» Exercise goal
I need each line of the entries below that includes the string "agent".

» Excerpted data
---------------
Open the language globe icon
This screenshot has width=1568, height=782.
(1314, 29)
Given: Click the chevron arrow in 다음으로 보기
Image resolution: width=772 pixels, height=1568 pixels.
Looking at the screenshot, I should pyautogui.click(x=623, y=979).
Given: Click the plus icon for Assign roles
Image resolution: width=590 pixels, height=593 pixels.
---------------
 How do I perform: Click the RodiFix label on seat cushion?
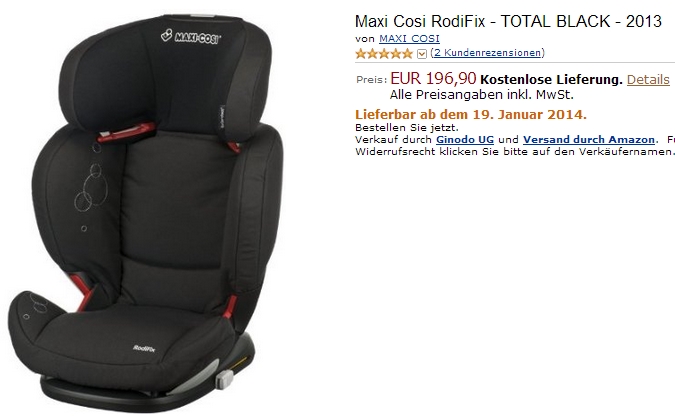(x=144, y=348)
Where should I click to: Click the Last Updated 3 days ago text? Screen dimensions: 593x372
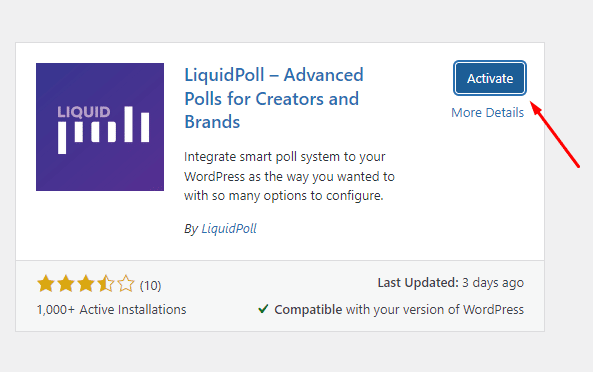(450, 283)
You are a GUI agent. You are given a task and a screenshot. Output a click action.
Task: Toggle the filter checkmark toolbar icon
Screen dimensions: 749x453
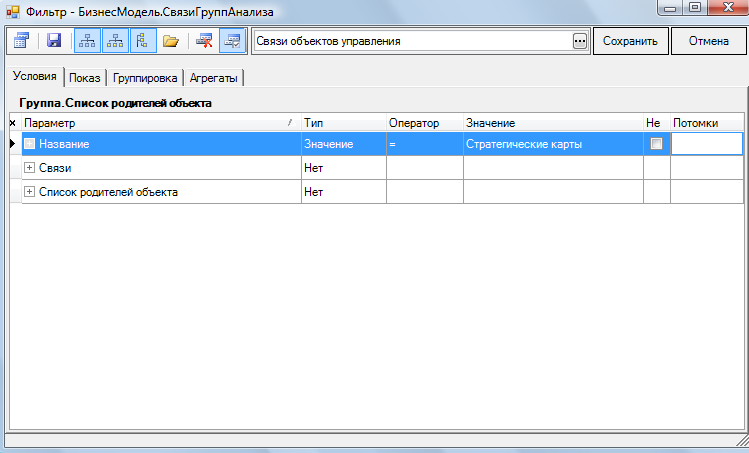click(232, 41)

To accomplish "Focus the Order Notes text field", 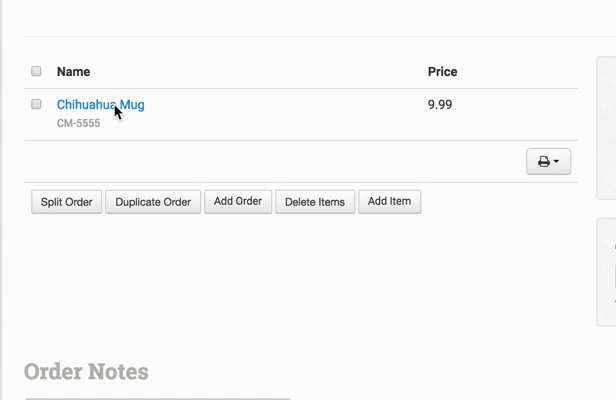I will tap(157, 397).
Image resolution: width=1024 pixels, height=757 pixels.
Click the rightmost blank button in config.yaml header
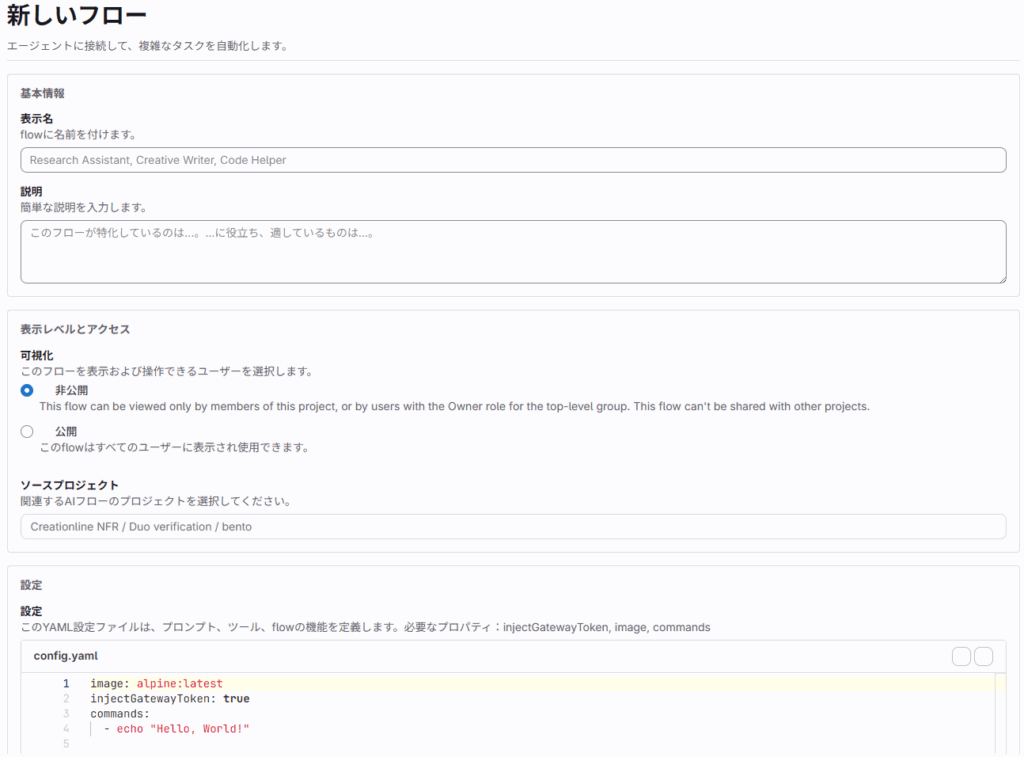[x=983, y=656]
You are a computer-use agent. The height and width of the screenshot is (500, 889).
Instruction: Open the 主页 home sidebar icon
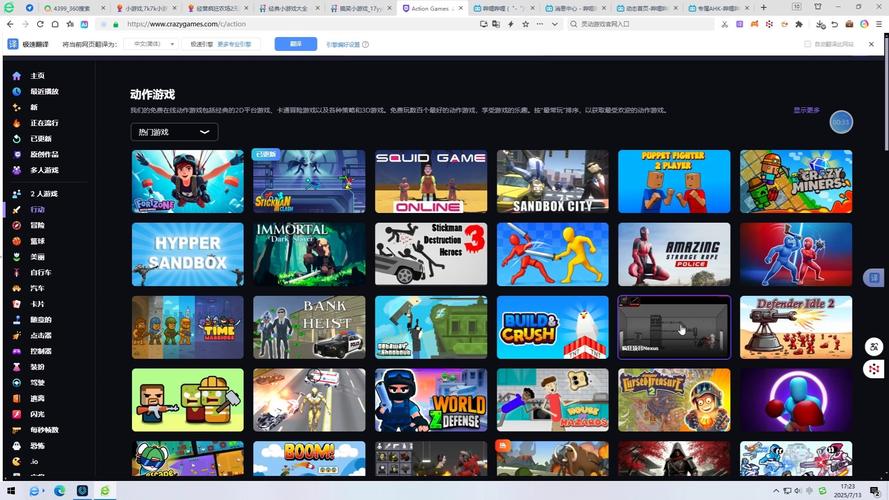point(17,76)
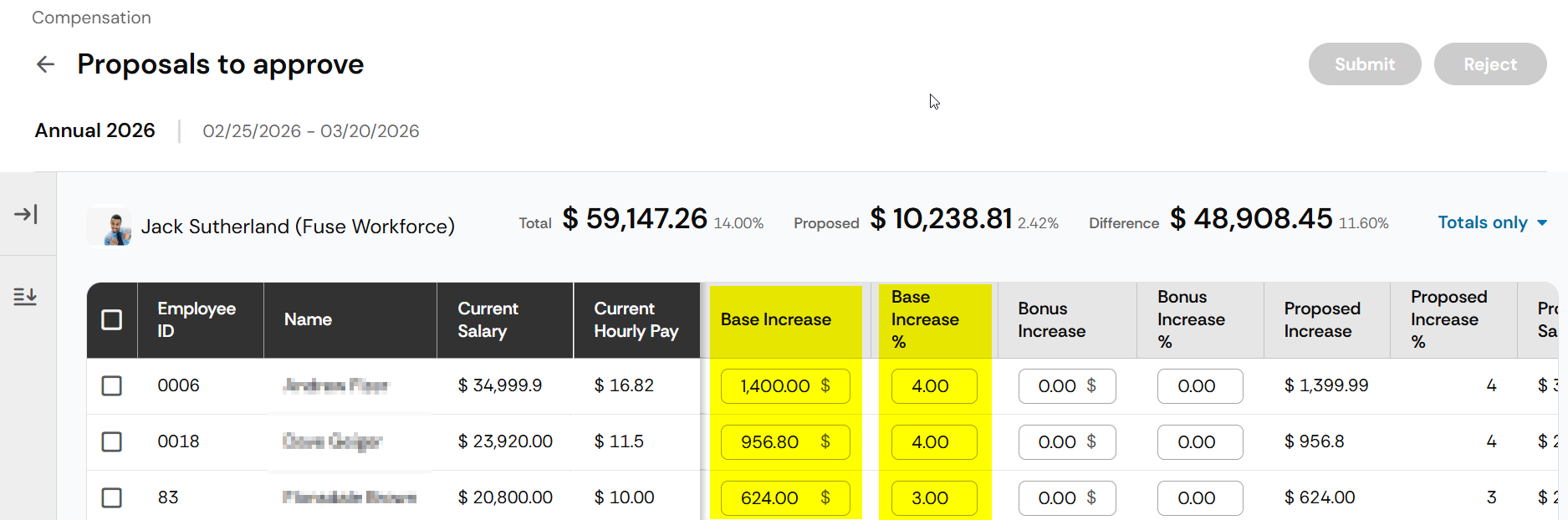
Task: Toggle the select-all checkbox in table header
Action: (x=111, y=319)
---------------
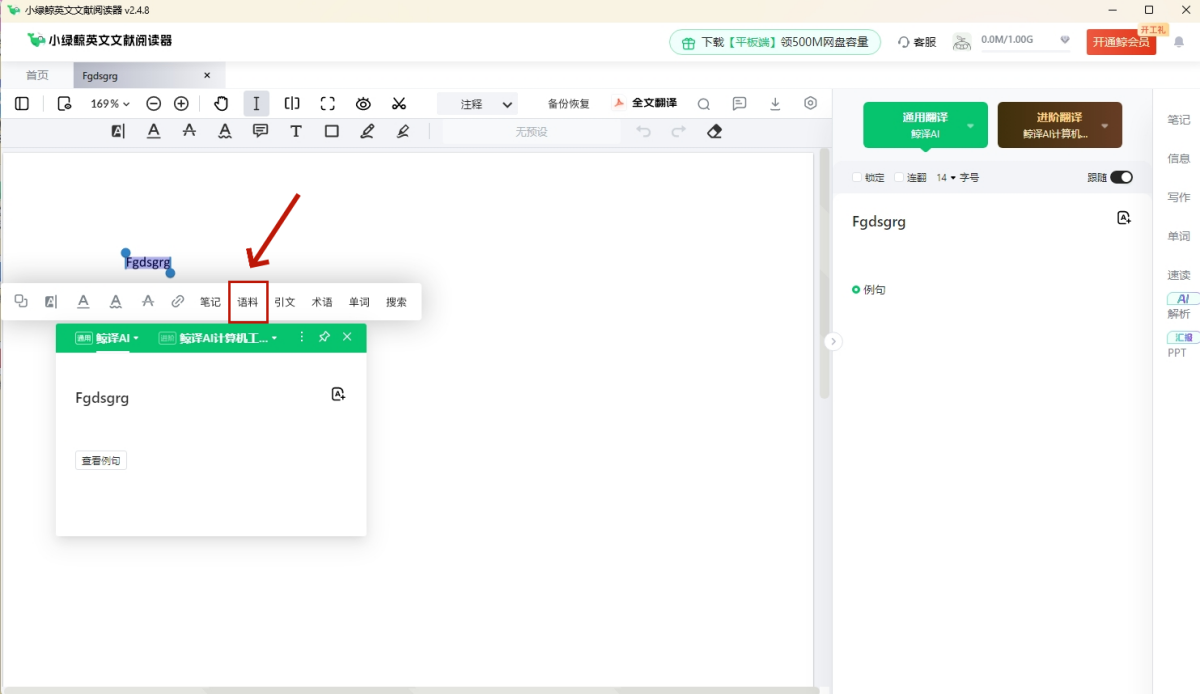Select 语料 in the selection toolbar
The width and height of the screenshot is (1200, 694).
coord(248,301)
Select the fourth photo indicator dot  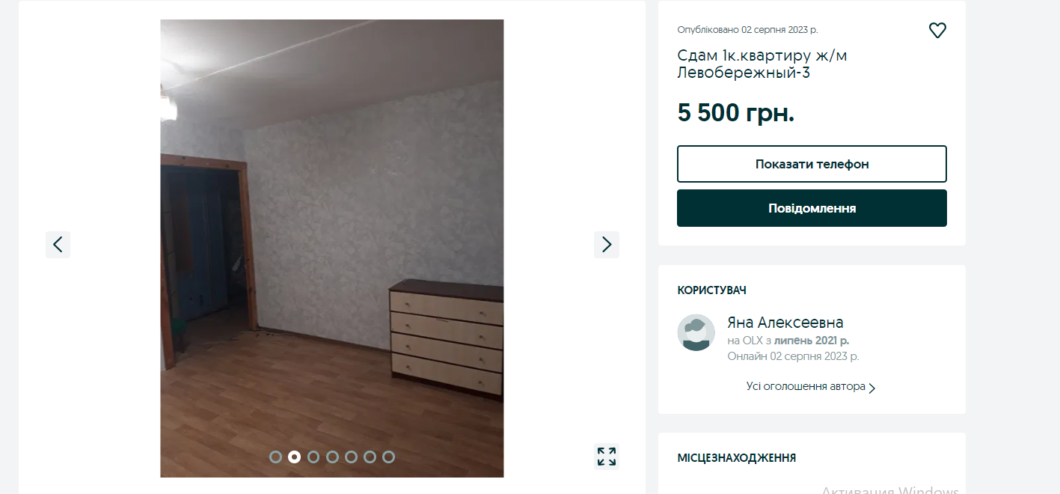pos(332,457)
---------------
» Response to the exercise
You are a GUI agent. You are given a task and a screenshot. Output a click action.
You are a computer-use agent. The height and width of the screenshot is (500, 889).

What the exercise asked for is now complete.